# 🏁 Wrap-up quiz 5
**This quiz requires some programming to be answered.**
Open the dataset `ames_housing_no_missing.csv` with the following command:
```python
import pandas as pd
ames_housing = pd.read_csv("../datasets/ames_housing_no_missing.csv")
target_name = "SalePrice"
data = ames_housing.drop(columns=target_name)
target = ames_housing[target_name]
```
`ames_housing` is a pandas dataframe.

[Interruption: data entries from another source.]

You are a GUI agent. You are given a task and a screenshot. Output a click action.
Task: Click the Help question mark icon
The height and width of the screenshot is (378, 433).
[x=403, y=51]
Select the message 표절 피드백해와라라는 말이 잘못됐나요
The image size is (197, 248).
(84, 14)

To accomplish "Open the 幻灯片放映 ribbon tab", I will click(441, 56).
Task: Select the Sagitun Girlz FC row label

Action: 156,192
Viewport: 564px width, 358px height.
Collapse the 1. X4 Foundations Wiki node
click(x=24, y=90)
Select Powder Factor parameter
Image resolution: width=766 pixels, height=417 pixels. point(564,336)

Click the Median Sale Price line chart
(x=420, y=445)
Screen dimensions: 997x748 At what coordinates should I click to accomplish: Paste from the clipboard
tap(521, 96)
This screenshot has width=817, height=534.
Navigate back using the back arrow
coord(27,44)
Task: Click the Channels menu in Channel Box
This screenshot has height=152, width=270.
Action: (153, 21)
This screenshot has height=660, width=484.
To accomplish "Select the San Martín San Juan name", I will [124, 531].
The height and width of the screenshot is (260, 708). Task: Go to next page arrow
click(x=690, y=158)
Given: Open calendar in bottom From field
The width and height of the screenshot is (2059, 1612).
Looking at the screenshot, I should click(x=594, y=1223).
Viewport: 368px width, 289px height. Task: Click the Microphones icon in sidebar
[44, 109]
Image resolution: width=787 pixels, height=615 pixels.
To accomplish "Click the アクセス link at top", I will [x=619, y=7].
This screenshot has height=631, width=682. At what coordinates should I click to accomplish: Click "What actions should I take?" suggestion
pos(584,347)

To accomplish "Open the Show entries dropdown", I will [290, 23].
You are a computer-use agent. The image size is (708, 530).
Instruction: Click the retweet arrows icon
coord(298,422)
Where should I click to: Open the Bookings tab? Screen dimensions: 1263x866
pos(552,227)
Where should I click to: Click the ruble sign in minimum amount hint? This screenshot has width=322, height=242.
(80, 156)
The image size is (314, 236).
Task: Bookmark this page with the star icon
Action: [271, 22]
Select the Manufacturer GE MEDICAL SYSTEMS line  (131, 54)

The column "SalePrice" contains the
target variable.
To simplify this exercise, we will only used the numerical features defined
below:
```python
numerical_features = [
"LotFrontage", "LotArea", "MasVnrArea", "BsmtFinSF1", "BsmtFinSF2",
"BsmtUnfSF", "TotalBsmtSF", "1stFlrSF", "2ndFlrSF", "LowQualFinSF",
"GrLivArea", "BedroomAbvGr", "KitchenAbvGr", "TotRmsAbvGrd", "Fireplaces",
"GarageCars", "GarageArea", "WoodDeckSF", "OpenPorchSF", "EnclosedPorch",
"3SsnPorch", "ScreenPorch", "PoolArea", "MiscVal",
]
data_numerical = data[numerical_features]
```
We will compare the generalization performance of a decision tree and a linear
regression. For this purpose, we will create two separate predictive models
and evaluate them by 10-fold cross-validation.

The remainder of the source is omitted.